ST. GEORGE — Last week, The Church of Jesus Christ of Latter-day Saints announced it was donating $3.3 million to five nonprofits across Utah that focus on aiding the state’s homeless population and lifting them out of poverty.
Among those nonprofits was St. George-based Switchpoint Community Resource Center, which operates facilities in Washington and Tooele counties.
“We reach out to all of God’s children without exception,” Bishop W. Christopher Waddell, first counselor in the LDS church’s Presiding Bishopric, said in a statement. The Presiding Bishopric oversees the physical needs of the Utah-based church.
“As a Church, one of our priorities is caring for those in need, and we can’t do it on our own,” Waddell said.
The donations largely come through Latter-day Saint Charities and are primarily provided by Latter-day Saints from around the world, the statement reads.
Switchpoint has received funding for the incoming Stepping Stones 24/7 child care facility, currently under construction in downtown St. George, and a 150-unit homeless resource center in Tooele.
Switchpoint began operations in Tooele County in July 2020 after officials there asked for help in addressing the needs of its homeless community, Carol Hollowell, Switchpoint’s executive director, previously told St. George News.
The purpose of the 24/7 child care facility is to cater to children whose parents work non-traditional hours, like graveyard and swing shifts. This also provides a way for parents to pursue better-paying jobs where they were unable to before due to the schedule conflicting with looking after young children.
“We’re asking them to be self-sufficient and they can’t do that if they have little children at home that they are worried about,” Hollowell said during Stepping Stones’ groundbreaking last October.
Many of the working poor in the area have also had their hours cut or lost their jobs during the COVID-19 pandemic, with no place to take their children. Many of those workers are employed in the tourism industry, according to the statement.

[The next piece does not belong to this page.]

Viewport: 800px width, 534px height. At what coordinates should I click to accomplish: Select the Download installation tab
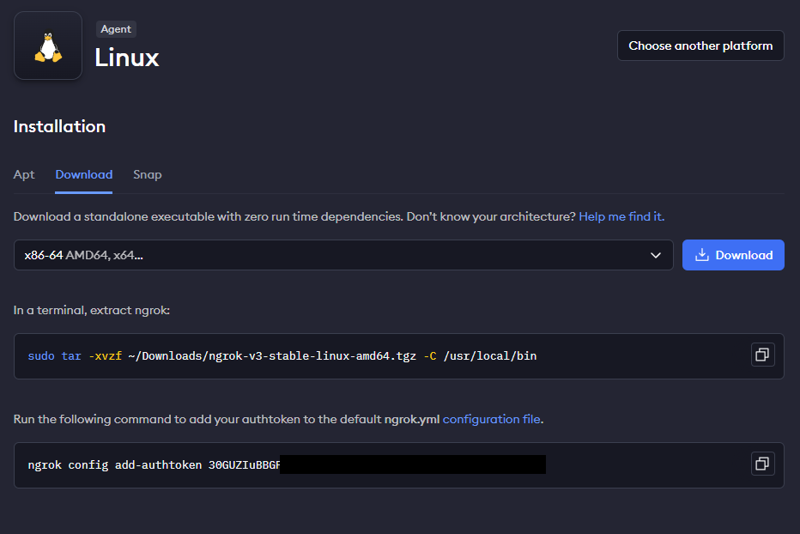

Stepping Stones is anticipated to open later this year.
Other nonprofits that received donations from the LDS church include The Road Home, Shelter the Homeless, Friends of the Coalition and Utah Community Action.
“It just warms my heart to see so many in the Utah area who have taken an active interest (in the homeless), not just a passive concern, who have rolled up their sleeves and gotten out there,” Elder William K. Jackson of the church’s Quorum of the Seventy, said in a virtual meeting with the selected nonprofits on Jan. 8.
The LDS church’s humanitarian budget has been increased for the second year in a row to help those around the world who are suffering from the effects of the COVID-10 pandemic, according to the statement.